* Aim of the exercise:
In the entries that follow, the line with "[Facebook] (95, 2563)" opens the range and the line with "(253) 777-1997 (299, 10)" closes it; repeat that range exactly, both lines included.

Collected data:
################
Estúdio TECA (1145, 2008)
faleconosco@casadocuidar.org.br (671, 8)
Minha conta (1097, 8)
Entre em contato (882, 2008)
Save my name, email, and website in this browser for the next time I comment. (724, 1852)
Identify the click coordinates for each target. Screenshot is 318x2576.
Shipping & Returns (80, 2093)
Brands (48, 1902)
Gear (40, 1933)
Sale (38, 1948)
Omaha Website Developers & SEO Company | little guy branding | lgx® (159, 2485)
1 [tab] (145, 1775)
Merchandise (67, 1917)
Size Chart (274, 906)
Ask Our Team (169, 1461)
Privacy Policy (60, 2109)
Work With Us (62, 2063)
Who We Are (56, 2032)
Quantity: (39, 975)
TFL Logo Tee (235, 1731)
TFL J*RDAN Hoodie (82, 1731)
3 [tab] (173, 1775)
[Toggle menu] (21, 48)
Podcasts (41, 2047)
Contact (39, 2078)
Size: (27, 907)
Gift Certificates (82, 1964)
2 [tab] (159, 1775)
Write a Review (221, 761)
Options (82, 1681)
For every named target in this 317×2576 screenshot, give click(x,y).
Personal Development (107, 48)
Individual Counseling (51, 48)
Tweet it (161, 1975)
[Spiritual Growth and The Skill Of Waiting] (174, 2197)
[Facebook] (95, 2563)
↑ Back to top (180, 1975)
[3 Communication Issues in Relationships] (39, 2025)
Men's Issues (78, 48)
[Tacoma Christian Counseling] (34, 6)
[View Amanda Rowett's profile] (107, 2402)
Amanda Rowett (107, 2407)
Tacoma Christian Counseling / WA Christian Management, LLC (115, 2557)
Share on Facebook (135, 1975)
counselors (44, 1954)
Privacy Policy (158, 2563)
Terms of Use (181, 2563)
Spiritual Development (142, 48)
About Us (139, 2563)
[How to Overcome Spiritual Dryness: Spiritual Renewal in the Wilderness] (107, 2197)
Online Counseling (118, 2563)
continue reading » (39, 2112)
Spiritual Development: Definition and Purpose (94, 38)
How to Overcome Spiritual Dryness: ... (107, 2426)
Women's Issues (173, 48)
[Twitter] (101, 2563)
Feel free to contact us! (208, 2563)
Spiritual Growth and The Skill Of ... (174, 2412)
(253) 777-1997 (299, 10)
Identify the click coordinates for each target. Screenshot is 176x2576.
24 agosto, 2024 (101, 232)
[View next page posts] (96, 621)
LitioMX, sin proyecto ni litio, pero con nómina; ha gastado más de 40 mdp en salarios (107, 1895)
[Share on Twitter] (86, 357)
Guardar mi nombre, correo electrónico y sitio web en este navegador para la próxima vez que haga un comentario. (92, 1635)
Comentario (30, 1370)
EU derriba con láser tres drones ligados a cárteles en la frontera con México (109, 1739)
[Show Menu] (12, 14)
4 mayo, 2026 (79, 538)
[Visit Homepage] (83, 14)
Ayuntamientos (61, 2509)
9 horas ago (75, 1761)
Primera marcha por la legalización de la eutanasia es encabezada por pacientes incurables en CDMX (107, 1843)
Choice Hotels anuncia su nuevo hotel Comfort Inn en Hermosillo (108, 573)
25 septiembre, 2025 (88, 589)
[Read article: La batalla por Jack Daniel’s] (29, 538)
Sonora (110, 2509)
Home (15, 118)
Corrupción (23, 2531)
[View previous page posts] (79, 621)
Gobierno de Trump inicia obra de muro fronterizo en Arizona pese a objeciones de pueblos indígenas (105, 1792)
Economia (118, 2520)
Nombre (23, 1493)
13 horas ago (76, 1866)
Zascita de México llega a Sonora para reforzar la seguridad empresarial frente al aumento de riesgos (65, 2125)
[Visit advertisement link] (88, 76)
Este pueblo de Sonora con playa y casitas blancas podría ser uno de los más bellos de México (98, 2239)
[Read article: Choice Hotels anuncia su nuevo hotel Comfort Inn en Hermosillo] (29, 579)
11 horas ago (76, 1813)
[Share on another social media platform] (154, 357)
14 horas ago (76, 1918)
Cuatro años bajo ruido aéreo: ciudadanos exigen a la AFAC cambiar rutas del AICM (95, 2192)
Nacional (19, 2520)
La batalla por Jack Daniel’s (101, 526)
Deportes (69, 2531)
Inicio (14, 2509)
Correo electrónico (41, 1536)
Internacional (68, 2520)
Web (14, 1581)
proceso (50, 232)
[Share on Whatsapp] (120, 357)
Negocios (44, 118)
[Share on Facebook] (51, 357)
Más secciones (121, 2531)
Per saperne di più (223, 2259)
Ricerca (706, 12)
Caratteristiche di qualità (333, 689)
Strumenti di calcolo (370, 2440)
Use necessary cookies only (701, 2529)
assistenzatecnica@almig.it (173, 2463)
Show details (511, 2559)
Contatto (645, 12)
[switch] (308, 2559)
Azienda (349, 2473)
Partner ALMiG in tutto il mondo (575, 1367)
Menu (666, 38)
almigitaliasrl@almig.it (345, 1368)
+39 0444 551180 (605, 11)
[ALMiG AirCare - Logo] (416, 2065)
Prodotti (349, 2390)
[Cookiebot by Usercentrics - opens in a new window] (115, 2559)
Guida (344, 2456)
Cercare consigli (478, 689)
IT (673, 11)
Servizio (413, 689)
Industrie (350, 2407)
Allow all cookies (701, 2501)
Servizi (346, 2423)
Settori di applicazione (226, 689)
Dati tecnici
################
* Your solution:
[Facebook] (95, 2563)
↑ Back to top (180, 1975)
[3 Communication Issues in Relationships] (39, 2025)
Men's Issues (78, 48)
[Tacoma Christian Counseling] (34, 6)
[View Amanda Rowett's profile] (107, 2402)
Amanda Rowett (107, 2407)
Tacoma Christian Counseling / WA Christian Management, LLC (115, 2557)
Share on Facebook (135, 1975)
counselors (44, 1954)
Privacy Policy (158, 2563)
Terms of Use (181, 2563)
Spiritual Development (142, 48)
About Us (139, 2563)
[How to Overcome Spiritual Dryness: Spiritual Renewal in the Wilderness] (107, 2197)
Online Counseling (118, 2563)
continue reading » (39, 2112)
Spiritual Development: Definition and Purpose (94, 38)
How to Overcome Spiritual Dryness: ... (107, 2426)
Women's Issues (173, 48)
[Twitter] (101, 2563)
Feel free to contact us! (208, 2563)
Spiritual Growth and The Skill Of ... (174, 2412)
(253) 777-1997 (299, 10)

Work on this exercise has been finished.